USADaily -
While the United States was transfixed by the Republican National Convention, wire reports of an American airstrike killing dozens of Syrian civilians began pouring in. The low estimate from the Syrian Observatory for Human Rights (SOHR) says 56 civilians were killed, including 11 children. This leaves US Central Command’s (CENTCOM) reports of the same strikes as targeting “ISIL tactical positions” in Manbij, and indeed, its entire system of accountability for civilian deaths, comically questionable.
Locals reported even higher death counts of 160, and as many as 212, fanning the flames calling for an investigation into the deaths. And the Syrian National Coalition (SNC) called for a moratorium on US airstrikes until the deaths are investigated, as the killing of civilians could “prove to be a recruitment tool for terrorist organizations.”
The current system, however, makes the SNC’s request tactically unfeasible: Recent press releases from US-CENTCOM show that the results of investigations are typically released two to seven months after the investigated incidents—long after they have faded from public consciousness.
Even when CENTCOM finally responds, numbers are likely to diverge significantly: By August 2015, the SOHR estimated that 181 civilians were killed in coalition airstrikes, while US-CENTCOM reported the death of only two.
The same incongruities have been observed in the Obama administration’s recent fact sheets on total civilian deaths due to drone strikes outside of Iraq, Syria, and Afghanistan. Early July, it said that such operations had killed between 64 and 116 civilians and over 2,500 combatants. The Bureau of Investigative Journalism, along with other sources, has reported much higher numbers: it estimated that in Pakistan alone, between 257 and 634 civilians, including 66 to 78 children, were killed by 2009.
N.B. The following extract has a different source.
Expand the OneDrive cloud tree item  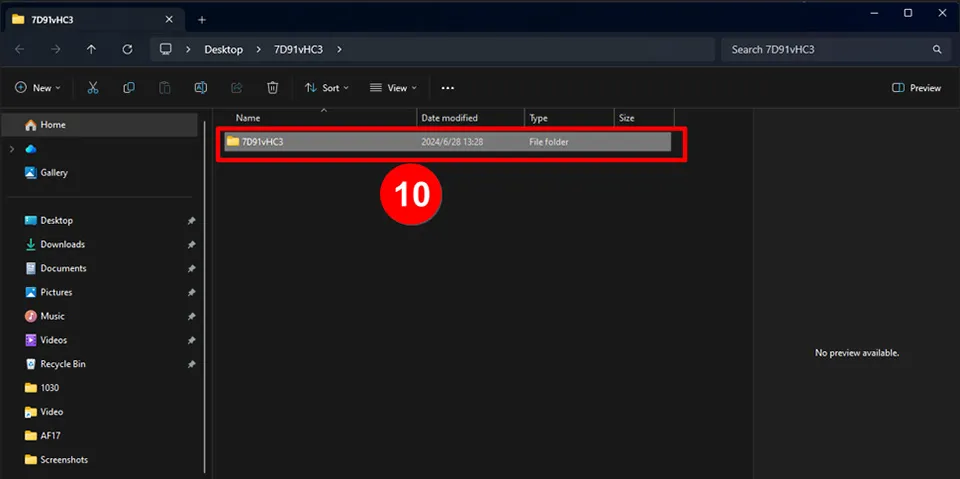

To be fair, the US government has surveillance capabilities that far exceed those of any one nongovernmental organization. The fog of war makes it impossible to trust any single source. The same SOHR cited here has been guilty of labeling incidents of Kurds torturing and evicting Sunni civilians on a mass scale as “isolated incidents”, despite the confinement of thousands to “security zones” reported by the Human Rights Watch.
But because the President’s report does not even break its numbers down by time, let alone by specific incidents, it is impossible to identify any potential reasons for the disagreements between third parties and the government and improve both sides’ methodologies.
Given the classified and ambiguous criteria used, the results of CENTCOM’s and POTUS’s previous studies leave our military’s estimates bordering on the absurd. It cannot claim to be conducting the “most precise (aerial assault) in history” when Syrians are looking to US-backed forces thinking “they were coming to finish ISIS, but it seems they are finishing us first.”
Real leadership in the war on terror demands accountability for the world after ISIS and Al-Qaeda, but it seems like no politician or policy-maker is interested in planning for a Syrian society beyond today’s war.